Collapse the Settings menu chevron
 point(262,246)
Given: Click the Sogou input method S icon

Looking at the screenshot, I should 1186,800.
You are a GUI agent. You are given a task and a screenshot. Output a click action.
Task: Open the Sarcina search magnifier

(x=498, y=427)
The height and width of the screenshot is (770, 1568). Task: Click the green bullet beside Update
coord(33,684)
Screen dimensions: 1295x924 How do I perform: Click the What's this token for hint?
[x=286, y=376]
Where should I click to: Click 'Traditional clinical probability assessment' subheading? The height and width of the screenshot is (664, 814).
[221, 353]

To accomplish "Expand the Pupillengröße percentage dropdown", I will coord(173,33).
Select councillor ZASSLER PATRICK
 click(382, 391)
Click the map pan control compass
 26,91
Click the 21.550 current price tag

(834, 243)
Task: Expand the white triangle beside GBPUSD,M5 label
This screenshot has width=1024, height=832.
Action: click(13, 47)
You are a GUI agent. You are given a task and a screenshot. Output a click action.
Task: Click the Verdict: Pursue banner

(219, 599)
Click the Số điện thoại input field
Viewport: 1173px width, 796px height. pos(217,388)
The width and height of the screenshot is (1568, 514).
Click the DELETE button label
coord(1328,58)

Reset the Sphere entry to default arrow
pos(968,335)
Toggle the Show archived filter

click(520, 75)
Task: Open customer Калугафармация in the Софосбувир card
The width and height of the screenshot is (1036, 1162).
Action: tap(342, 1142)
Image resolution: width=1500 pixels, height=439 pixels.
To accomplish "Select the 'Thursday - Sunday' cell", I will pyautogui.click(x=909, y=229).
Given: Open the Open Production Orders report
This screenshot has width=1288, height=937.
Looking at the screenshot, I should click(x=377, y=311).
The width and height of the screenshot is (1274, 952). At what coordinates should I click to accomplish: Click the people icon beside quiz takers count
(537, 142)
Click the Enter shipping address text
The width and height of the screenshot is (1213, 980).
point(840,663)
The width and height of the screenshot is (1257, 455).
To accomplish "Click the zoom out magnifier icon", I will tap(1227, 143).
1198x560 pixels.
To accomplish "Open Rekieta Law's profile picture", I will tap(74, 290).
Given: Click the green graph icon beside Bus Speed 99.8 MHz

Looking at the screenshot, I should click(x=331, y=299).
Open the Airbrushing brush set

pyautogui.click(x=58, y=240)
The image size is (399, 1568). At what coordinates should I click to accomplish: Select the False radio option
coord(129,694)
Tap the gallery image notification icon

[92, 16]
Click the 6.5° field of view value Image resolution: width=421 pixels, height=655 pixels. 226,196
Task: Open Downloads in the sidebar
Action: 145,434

_ _ _

### EXERCISE DETAILS
Every line from the line containing "Click the DELETE button label" through the line containing "Task: Open customer" in the records above must be retyped exactly. Leave out the rest.

### OUTPUT OF THE TASK
Click the DELETE button label
coord(1328,58)

Reset the Sphere entry to default arrow
pos(968,335)
Toggle the Show archived filter

click(520, 75)
Task: Open customer Калугафармация in the Софосбувир card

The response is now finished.